Page excerpt |
-- Opening Marker --

Prices of Fractional Bonds will be established by the Arranger on behalf of the Issuer based on the pricing policy set out below. The pricing policy is subject to change at any time.
Prices of the Fractional Bonds are different from the prices of its corresponding underlying investment (the “Underlying Investment”). Prices of Fractional Bonds will however be dependent on the price of the Underlying Investment.
Prices of the Underlying Investment will ordinarily and initially be sourced from Bloomberg as being at “offer” (the “UI Price”)
Where the Arranger deems that Bloomberg is not available, relevant or accurate for any particular Underlying Investment, the UI Price will be sourced from such other provider of pricing services for debt obligations as may be determined by the Arranger.
Where the Arranger determines that no electronic pricing source is available for the Underlying Investment or that any such UI Price is not relevant or accurate, the Arranger may source the price directly from third party broker/dealers.

-- Closing Marker --

Supplied data |

-- Opening Marker --

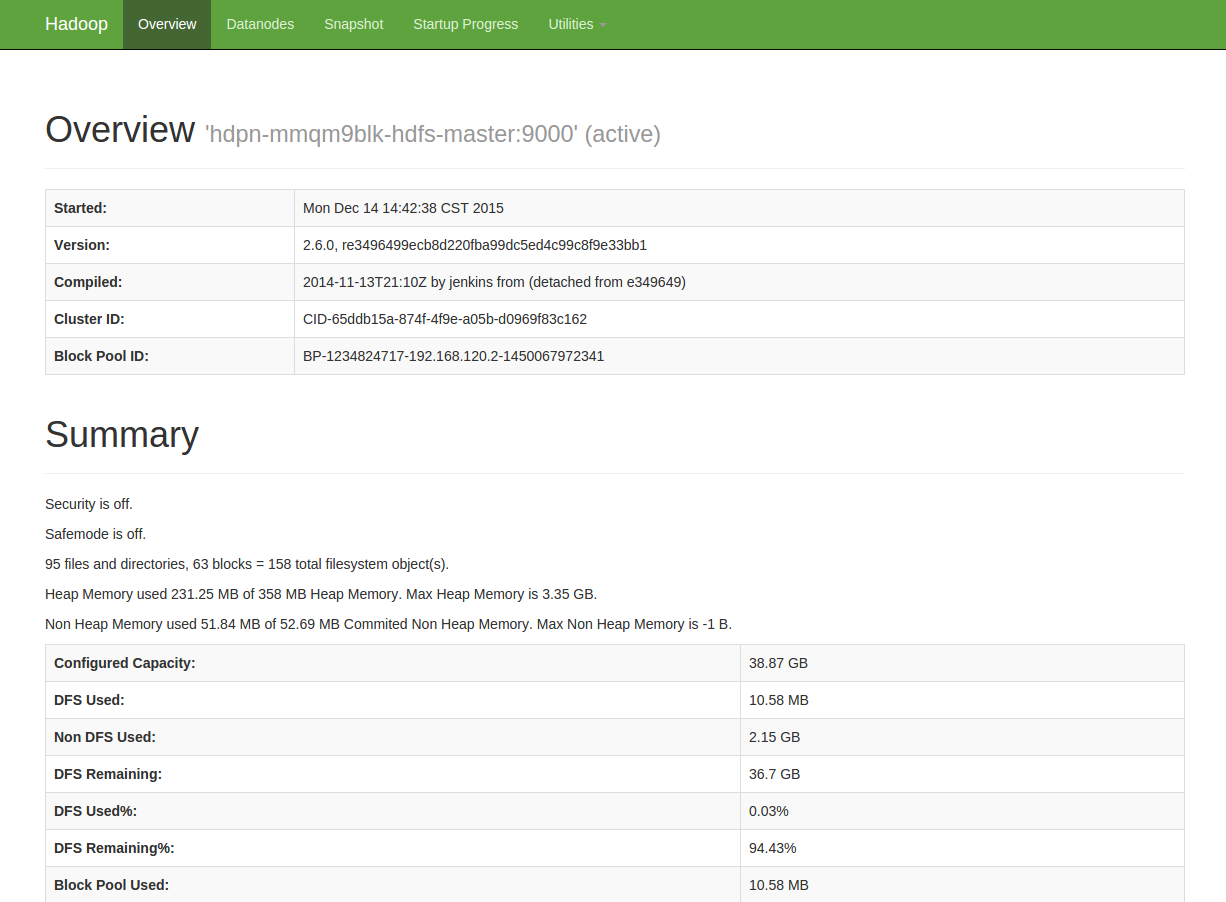
Task: Click the Configured Capacity value 38.87 GB
Action: (x=778, y=663)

-- Closing Marker --

To do |
From the Fractional Bonds pricing policy, retype the passage that begins with "Prices of Fractional Bonds will be" and ends with "at any time.". This data was drawn from a separate source.

Answer box |
Prices of Fractional Bonds will be established by the Arranger on behalf of the Issuer based on the pricing policy set out below. The pricing policy is subject to change at any time.